╭──

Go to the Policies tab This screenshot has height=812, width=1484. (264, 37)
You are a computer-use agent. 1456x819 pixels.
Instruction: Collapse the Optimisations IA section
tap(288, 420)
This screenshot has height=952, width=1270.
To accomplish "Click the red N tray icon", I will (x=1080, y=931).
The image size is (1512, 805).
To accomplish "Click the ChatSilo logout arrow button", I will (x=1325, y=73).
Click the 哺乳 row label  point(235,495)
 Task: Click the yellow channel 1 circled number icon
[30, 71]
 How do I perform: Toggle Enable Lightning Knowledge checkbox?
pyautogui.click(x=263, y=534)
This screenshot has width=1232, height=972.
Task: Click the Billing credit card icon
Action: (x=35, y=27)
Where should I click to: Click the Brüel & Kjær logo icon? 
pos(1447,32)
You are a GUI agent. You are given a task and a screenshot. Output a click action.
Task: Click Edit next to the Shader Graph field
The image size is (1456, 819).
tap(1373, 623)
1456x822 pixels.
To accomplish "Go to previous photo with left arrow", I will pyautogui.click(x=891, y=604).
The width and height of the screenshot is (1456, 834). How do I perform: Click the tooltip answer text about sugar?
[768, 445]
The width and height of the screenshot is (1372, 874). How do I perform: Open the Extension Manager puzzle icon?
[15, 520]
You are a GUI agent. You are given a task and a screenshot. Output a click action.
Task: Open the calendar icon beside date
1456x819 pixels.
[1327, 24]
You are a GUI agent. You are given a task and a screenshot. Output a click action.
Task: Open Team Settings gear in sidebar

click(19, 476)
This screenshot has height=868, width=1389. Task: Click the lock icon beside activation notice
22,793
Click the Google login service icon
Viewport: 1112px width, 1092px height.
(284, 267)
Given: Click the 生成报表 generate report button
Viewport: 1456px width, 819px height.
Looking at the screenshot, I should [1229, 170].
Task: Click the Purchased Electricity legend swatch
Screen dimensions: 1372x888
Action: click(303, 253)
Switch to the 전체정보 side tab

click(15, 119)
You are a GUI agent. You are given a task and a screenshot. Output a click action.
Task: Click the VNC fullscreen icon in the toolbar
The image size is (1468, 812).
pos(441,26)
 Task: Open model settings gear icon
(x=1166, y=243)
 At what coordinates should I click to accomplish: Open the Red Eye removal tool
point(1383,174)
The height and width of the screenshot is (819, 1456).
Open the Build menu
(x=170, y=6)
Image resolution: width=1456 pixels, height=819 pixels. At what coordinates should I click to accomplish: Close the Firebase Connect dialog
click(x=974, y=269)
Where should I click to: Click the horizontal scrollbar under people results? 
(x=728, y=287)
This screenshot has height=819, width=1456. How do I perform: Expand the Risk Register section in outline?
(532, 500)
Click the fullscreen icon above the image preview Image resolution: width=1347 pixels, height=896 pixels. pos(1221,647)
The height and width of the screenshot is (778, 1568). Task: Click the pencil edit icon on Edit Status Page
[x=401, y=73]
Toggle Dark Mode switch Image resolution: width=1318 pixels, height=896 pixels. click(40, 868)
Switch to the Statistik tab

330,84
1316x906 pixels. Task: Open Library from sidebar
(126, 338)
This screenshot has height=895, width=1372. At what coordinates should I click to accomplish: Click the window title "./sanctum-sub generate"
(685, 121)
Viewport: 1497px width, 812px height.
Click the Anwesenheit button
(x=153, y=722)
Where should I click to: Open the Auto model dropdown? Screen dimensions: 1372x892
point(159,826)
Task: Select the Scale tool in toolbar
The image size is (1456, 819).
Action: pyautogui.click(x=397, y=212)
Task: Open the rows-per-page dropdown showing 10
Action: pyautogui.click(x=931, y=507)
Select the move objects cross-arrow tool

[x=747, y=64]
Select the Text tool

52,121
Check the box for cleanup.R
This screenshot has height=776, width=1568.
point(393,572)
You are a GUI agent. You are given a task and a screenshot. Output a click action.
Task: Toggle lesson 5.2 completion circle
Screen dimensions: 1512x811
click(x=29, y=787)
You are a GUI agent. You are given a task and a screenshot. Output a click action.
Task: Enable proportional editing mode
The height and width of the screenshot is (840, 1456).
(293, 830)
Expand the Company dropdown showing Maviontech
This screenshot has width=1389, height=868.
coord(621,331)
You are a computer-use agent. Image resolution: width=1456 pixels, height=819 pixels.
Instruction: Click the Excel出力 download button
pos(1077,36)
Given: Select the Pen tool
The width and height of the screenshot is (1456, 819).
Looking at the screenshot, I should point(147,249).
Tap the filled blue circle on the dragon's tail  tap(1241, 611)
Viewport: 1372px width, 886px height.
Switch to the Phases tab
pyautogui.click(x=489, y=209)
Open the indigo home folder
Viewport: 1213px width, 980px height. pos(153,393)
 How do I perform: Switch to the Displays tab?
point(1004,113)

╰──

= Your task =
Output exactly one stretch of the listing: from the line containing "The width and height of the screenshot is (1456, 834)." through the line containing "Given: Click the 生成报表 generate report button", both end lines included.

= Exercise solution =
The width and height of the screenshot is (1456, 834). How do I perform: Click the tooltip answer text about sugar?
[768, 445]
The width and height of the screenshot is (1372, 874). How do I perform: Open the Extension Manager puzzle icon?
[15, 520]
You are a GUI agent. You are given a task and a screenshot. Output a click action.
Task: Open the calendar icon beside date
1456x819 pixels.
[1327, 24]
You are a GUI agent. You are given a task and a screenshot. Output a click action.
Task: Open Team Settings gear in sidebar

click(19, 476)
This screenshot has height=868, width=1389. Task: Click the lock icon beside activation notice
22,793
Click the Google login service icon
Viewport: 1112px width, 1092px height.
(284, 267)
Given: Click the 生成报表 generate report button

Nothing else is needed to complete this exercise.